DB Performance Engineering
DB Performance Engineering's power rack-and-pinion system converts '65-'68 Mustangs to a quick-response, low-effort steering setup. Designed to accommodate large tires, it has a quick steering-gear ratio of 16:1 and 3.25 turns lock-to-lock. The heavy-duty front crossmember strengthens the car's front end and is adjustable to eliminate bumpsteer, which is important for lowered cars. Also included is a new five-position tilt steering column with the emergency-flasher switch built in.

The system also includes Borgeson needle-bearing steering-shaft U-joints for connecting the rack and the column. All hardware, hydraulic fittings, and instructions are provided with the kit, and no welding or major cutting is required for the installation.

DBPE is also a full-service vintage and late-model performance shop that offers other conversions such as disc brakes, a power brake booster with a dual-reservoir master cylinder, and 5.0L EFI conversions, as well as AOD and T5 transmission conversions for early Mustangs.

Flaming River
Flaming River offers rack-and-pinion cradle steering systems for '65-'70 Mustangs, now in both manual and power versions. The power rack-and-pinion system carries PN FR300PW1, and it's a direct bolt-in installation to the existing steering-box and idler-arm mounting holes on the subframe. No cutting, drilling, grinding, or welding is required. The manual and power systems retain the full-turn radius, and the cradle position maintains correct steering geometry. Both systems install with basic hand tools and are available with or without Flaming River's tilt column. The column is available with a paintable, stainless mill finish or a polished stainless finish. Columns that accept a stock Mustang steering wheel are also available.
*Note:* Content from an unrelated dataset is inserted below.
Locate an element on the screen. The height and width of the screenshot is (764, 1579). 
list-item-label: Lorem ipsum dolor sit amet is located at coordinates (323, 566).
The cradle mounts in the original location without chassis modifications, and the center support doesn't have to be removed. The systems include a manual or power rack-and-pinion and the mounting cradle, Grade 8 mounting hardware, universal joints, steering shaft, and support bearing. Power systems also come with a variable-pressure pump and billet-aluminum reservoir. For now, the power systems fit cars with 289/302 engines and stock exhaust systems. Manual systems work with 289/302/351W and FE 390/428 engines with factory exhaust or headers.